New ISTS Director Sean Smith examines a cantenna, a device used for extending or probing a wireless local area network (WLAN). (Photo by Eli Burakian ’00)

The torch has been passed to him by Denise Anthony, associate professor of sociology and director of ISTS since 2008. “I can move on from my position as director knowing that it is in Sean’s capable hands,” says Anthony. “Sean is a leading thinker in computer security and privacy research, and he is also an excellent teacher and collaborator who embodies the mission of ISTS.”

Anthony is embarking on a nine-month sabbatical and will continue to be involved in collaborative research projects through ISTS focused on privacy and healthcare IT as well as efforts to promote STEM education and career opportunities for women and minorities.

“An integral part of ISTS since its inception, Professor Smith’s research spans a wide variety of subjects, from protection of the power grid to health care information technology (IT) security to the psychology of misperception and how it relates to IT security,” says Dartmouth Interim Provost Martin Wybourne. “His efforts always have been at the leading edge of security research. I am extremely pleased that Professor Smith has accepted the directorship of ISTS.”

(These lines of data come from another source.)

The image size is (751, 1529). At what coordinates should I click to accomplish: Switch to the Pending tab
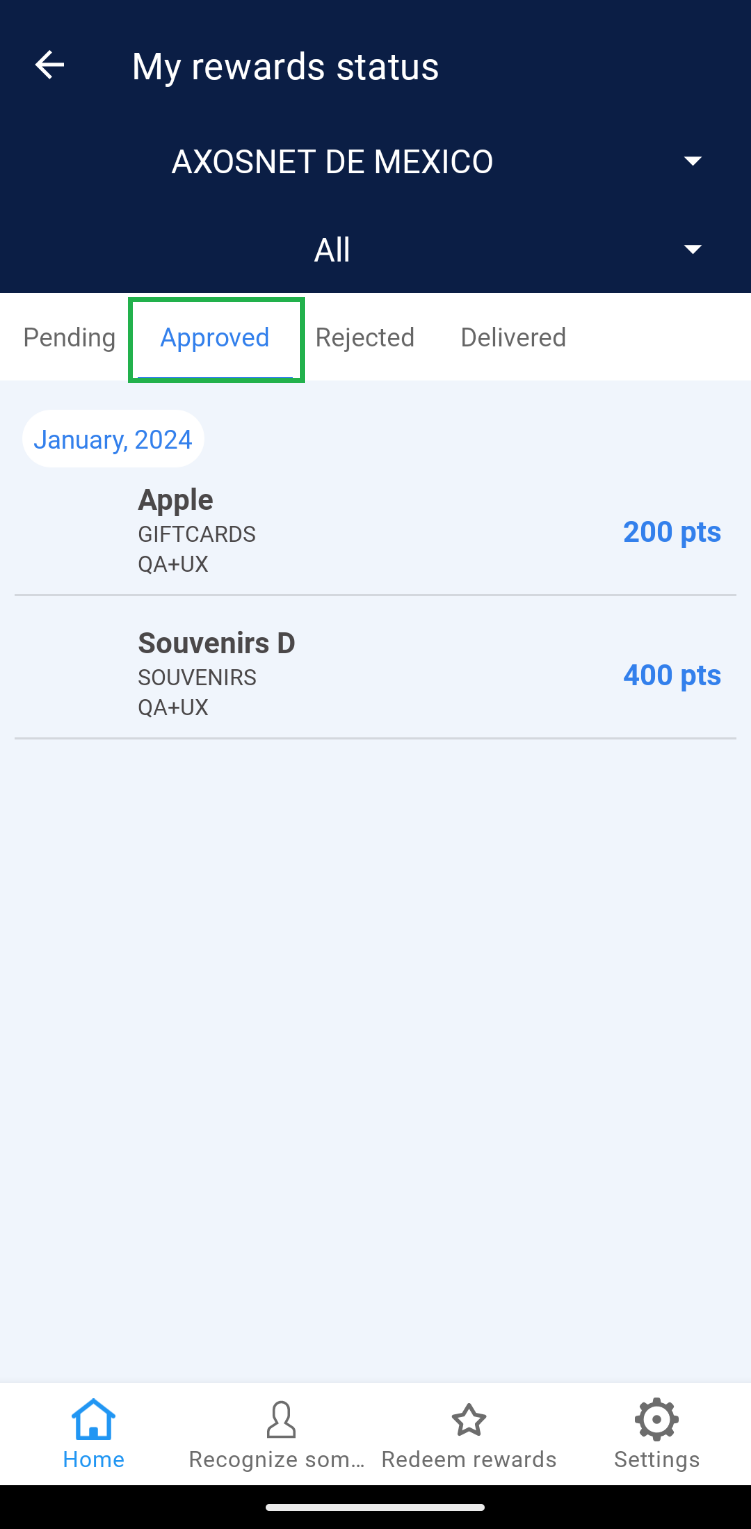pos(69,338)
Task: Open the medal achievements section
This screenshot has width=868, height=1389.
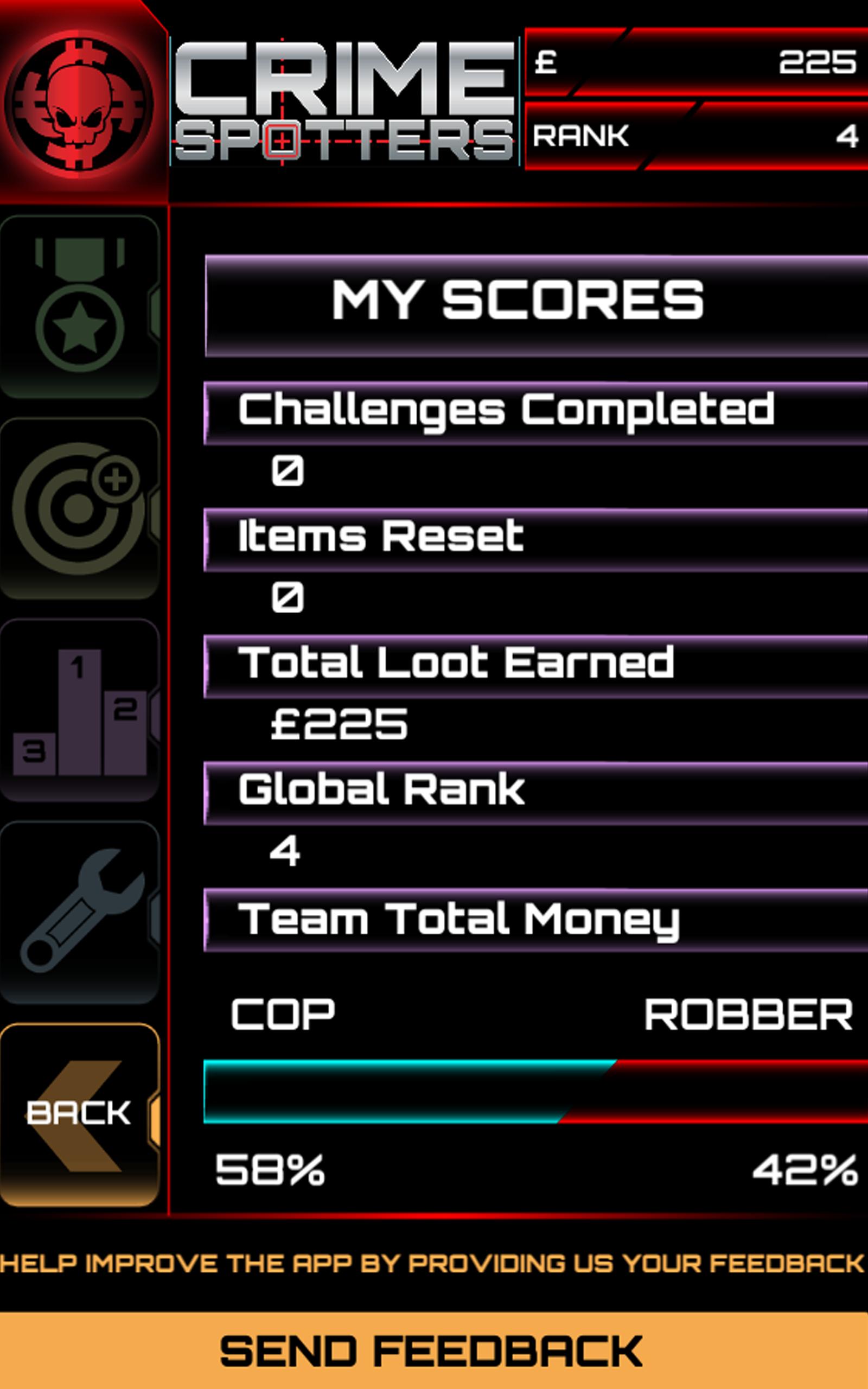Action: pyautogui.click(x=79, y=307)
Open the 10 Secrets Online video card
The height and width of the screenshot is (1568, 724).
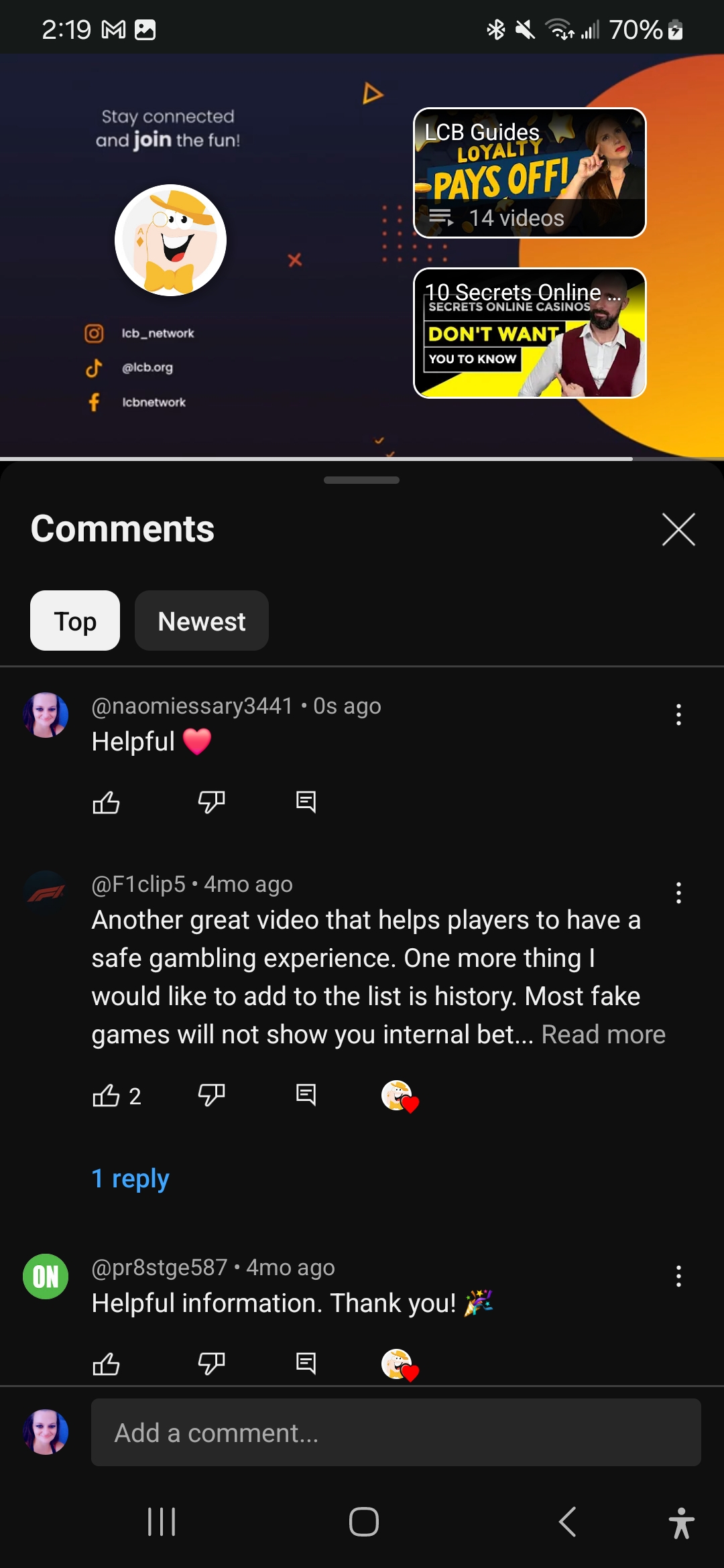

A computer scientist with extensive expertise in information security, Smith came to Dartmouth in 2000 from IBM. He has been working in information security since before there was a Web. In graduate school, he worked with the U.S. Postal Inspection Service on postal meter fraud and then served at the Los Alamos National Laboratory, performing security reviews, analyses, and briefings for a wide variety of public-sector clients. He subsequently joined IBM, leaving the computing giant in 2000 for Dartmouth. “I was convinced that the academic education and research environment is a better venue for changing the world,” he says.

Smith says he is excited about his new role. “I have benefited greatly from my connection with ISTS for many years now,” he says. “Through its interdisciplinary nature, I have been able to develop strong collaborative relationships with colleagues from across all schools at Dartmouth and from experts in disciplines outside of CS beyond Dartmouth as well. I look forward to helping ISTS grow and diversify.”